In 1876, when he was twenty-five, Stevenson met Frances Vandegrift Osbourne, an American woman nearly ten years his senior, at an art colony in France, where he was staying with his cousin Bob. Fanny had come to Europe, bringing her two children, to escape from a bad marriage and to study art. She and Stevenson fell in love and began an affair, but some time later she returned to California to attempt reconciliation with her husband. When the attempt failed, in 1879, Stevenson went to the United States to join her, and after her divorce, they married. By then, he had published two travel journals, An Inland Voyage (1878) and Travels with a Donkey in the Cevennes (1879); his American journey produced two more books, Across the Plains and The Amateur Emigrant, which were not published until 1892 and 1895. He returned to Scotland in 1880 with Fanny and her young son, Lloyd (her older daughter, Belle, stayed in the United States), but the three moved several times in the next few years, seeking a cure for Stevenson’s tuberculosis.

Stevenson’s first novel was begun as an entertainment for his twelve-year-old stepson. Its initial publication was as a serial in Young Folks’ Magazine; its original title, The Sea-Cook; or, Treasure Island, was shortened to Treasure Island for its publication in book form in 1882. The novel became a bestseller, bringing Stevenson fame and, increasingly, financial security. A book of poems for young people, A Child’s Garden of Verses, was published in 1885, two more novels, Kidnapped and Dr. Jekyll and Mr. Hyde, in 1886, and The Black Arrow: A Tale of the Two Roses in 1888.

The family returned to the United States for several months in the late 1880s and then, from California, leased a yacht and began several more months of travel among the islands of the South Pacific. After a sojourn in Honolulu, they went on to Samoa, where they purchased and renovated a house. The islands and their people were very appealing to both Stevenson and Fanny, and they made many friends. Stevenson was dismayed at the European and American exploitation of the area and wrote two non-fiction books on this and related subjects, A Footnote to History (1892) and In the South Seas (1896). He also finished another adventure novel (The Master of Ballantrae, 1889) and wrote two more, The Beach of Falesa (1892) and The Weir of Hermiston (1896). The second of these, unfinished at his death, is considered by many to be Stevenson’s masterpiece.

During these years, Stevenson’s tuberculosis did not improve, but he remained active and, despite periods of being bedridden and very ill, kept to his usual disciplined writing schedule. Fanny’s son remained with them, and her daughter, Belle, joined them frequently as well.

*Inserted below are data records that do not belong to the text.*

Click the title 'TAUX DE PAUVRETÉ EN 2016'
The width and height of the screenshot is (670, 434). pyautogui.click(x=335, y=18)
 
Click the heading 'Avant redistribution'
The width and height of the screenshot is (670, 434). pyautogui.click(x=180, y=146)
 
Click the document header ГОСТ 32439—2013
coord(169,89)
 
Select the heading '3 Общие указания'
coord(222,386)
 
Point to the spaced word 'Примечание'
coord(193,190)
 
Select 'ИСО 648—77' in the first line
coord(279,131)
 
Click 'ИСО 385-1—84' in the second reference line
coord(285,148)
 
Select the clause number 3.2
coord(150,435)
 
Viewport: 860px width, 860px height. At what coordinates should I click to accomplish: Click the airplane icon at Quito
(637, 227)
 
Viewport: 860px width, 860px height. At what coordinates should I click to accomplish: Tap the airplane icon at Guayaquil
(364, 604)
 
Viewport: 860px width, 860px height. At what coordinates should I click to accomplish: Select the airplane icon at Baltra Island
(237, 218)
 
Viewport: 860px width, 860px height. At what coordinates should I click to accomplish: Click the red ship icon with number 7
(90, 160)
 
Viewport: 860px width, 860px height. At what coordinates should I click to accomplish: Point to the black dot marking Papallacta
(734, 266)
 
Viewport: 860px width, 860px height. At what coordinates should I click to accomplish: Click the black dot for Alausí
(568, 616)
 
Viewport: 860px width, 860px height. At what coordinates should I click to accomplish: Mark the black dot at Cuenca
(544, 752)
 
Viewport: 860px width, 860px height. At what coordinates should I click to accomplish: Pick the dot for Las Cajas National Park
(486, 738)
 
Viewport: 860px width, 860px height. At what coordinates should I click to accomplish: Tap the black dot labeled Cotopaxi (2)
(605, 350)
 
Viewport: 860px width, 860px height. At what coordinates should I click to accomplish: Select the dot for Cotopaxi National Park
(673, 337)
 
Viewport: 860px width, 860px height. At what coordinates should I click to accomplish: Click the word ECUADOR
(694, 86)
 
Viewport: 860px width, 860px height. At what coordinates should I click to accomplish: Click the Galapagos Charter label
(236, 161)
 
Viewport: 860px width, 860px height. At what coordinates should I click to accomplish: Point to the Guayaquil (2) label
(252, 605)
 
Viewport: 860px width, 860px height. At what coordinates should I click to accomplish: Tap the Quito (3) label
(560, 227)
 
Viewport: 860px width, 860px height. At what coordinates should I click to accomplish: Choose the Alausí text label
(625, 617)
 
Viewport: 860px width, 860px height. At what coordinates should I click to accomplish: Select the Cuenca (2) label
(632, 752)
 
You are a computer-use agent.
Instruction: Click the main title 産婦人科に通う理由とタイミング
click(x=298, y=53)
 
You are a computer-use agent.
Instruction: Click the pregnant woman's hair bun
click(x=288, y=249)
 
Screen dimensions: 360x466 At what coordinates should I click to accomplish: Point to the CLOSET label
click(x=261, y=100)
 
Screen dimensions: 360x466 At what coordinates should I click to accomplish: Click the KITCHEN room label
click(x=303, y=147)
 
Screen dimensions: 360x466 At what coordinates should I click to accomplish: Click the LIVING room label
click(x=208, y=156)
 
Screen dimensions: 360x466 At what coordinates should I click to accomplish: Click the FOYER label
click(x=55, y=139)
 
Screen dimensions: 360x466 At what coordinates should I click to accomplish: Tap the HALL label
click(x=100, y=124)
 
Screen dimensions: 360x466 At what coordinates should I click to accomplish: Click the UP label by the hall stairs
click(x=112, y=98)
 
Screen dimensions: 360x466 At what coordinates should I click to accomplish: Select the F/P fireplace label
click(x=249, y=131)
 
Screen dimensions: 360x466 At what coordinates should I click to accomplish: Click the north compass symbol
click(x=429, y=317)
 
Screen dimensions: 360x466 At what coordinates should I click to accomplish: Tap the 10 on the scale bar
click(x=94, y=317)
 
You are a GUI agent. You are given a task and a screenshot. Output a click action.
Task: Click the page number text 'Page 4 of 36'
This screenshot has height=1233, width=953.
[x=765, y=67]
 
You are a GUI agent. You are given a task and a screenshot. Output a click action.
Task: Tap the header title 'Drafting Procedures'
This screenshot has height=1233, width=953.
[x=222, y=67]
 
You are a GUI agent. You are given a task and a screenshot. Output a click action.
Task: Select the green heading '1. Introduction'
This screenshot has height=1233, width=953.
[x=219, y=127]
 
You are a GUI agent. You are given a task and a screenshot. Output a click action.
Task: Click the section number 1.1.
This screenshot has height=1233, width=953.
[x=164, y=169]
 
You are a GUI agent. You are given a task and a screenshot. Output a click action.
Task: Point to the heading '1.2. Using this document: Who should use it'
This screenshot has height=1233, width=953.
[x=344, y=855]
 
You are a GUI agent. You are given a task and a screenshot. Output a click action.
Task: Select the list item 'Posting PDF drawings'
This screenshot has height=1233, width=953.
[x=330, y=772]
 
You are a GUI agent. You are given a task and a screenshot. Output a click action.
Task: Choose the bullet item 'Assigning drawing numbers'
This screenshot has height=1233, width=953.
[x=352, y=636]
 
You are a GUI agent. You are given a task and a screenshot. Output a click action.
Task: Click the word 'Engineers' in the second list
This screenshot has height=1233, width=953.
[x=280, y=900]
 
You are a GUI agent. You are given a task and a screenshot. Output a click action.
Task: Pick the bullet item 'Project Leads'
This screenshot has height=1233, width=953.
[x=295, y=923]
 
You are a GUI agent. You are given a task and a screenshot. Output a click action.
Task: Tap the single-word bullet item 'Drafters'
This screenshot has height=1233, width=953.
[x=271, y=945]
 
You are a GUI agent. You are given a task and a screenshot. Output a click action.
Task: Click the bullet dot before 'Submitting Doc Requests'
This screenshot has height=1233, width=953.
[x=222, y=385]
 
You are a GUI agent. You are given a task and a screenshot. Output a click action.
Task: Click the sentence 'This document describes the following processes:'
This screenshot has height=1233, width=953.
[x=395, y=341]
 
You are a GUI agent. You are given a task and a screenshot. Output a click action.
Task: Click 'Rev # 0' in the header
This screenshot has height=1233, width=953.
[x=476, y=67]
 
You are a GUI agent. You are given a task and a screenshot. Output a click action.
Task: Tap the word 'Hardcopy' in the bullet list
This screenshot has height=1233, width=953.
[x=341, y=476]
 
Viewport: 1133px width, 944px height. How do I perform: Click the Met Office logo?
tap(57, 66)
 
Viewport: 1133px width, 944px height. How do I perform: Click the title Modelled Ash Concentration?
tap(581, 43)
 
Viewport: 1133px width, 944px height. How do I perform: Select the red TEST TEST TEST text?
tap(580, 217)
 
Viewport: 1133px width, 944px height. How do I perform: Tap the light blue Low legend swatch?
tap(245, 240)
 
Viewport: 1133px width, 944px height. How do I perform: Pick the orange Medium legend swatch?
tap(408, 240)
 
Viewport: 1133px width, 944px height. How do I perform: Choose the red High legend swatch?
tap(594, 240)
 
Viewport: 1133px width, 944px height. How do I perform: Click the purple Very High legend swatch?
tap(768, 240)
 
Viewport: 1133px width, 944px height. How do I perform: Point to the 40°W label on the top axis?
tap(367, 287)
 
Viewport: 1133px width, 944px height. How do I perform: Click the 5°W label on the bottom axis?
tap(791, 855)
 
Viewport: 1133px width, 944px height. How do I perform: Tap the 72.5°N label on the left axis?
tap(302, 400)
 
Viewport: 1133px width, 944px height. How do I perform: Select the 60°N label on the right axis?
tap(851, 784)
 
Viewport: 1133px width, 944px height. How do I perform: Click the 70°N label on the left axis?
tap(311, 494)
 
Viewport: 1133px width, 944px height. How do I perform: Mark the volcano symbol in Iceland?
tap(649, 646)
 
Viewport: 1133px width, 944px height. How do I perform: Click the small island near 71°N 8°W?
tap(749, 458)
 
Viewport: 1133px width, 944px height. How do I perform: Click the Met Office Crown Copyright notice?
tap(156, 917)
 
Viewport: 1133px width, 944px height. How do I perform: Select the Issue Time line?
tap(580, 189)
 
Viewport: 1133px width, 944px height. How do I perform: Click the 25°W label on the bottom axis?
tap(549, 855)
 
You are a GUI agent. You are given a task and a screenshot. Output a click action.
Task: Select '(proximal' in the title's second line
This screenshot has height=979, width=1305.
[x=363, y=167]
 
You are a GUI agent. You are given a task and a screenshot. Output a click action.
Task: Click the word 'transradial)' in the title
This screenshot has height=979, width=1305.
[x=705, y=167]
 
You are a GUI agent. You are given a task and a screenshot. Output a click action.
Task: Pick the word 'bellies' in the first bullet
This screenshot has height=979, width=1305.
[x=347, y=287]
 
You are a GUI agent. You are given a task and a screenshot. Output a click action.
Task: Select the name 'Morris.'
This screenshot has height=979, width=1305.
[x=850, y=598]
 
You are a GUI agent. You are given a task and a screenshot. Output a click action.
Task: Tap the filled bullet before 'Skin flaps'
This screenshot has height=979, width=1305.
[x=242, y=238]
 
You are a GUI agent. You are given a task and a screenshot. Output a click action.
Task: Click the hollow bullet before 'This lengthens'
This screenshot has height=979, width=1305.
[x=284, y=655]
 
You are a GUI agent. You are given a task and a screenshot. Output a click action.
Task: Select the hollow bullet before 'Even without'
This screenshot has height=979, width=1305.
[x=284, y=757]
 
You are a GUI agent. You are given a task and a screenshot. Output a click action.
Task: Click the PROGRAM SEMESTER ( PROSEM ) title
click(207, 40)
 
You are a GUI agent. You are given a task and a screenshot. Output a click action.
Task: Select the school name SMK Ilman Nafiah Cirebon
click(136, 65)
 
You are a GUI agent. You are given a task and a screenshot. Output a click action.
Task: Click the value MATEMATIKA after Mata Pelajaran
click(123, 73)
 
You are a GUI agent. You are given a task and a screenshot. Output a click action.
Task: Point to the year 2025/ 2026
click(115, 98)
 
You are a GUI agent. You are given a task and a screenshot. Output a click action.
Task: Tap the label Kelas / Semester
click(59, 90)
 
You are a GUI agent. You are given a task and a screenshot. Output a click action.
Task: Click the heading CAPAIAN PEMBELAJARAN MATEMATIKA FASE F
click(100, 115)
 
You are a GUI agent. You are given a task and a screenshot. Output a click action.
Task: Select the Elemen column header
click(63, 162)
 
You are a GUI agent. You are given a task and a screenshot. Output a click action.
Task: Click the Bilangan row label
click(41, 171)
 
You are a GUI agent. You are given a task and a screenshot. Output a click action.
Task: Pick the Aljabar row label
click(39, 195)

In addition, Stevenson’s mother, widowed in 1886, had traveled to the islands with the family and remained there for the rest of her son’s life. Although Louis was often in grave danger of death, he always seemed able to throw off the worst of his illness and achieve at least partial recovery. But in early December of 1894, less than a month after his forty-fourth birthday, he was stricken with a cerebral hemorrhage and died within a few hours.

Almost all of Stevenson’s writings, including his novels, short stories and essays, and two books written in collaboration with his stepson Lloyd Osbourne, remained in publication for years after his death, and his excellence as a writer was undisputed for the next quarter-century or so. But he fell out of critical favor with the rise of realism and naturalism in the years after World War I, and although his reputation fluctuated during the rest of the twentieth century, many of his works remain out of print. Still, he continues to be read and admired by people who value his versatility and range, his gripping narrative ability, and his fluent and concise style.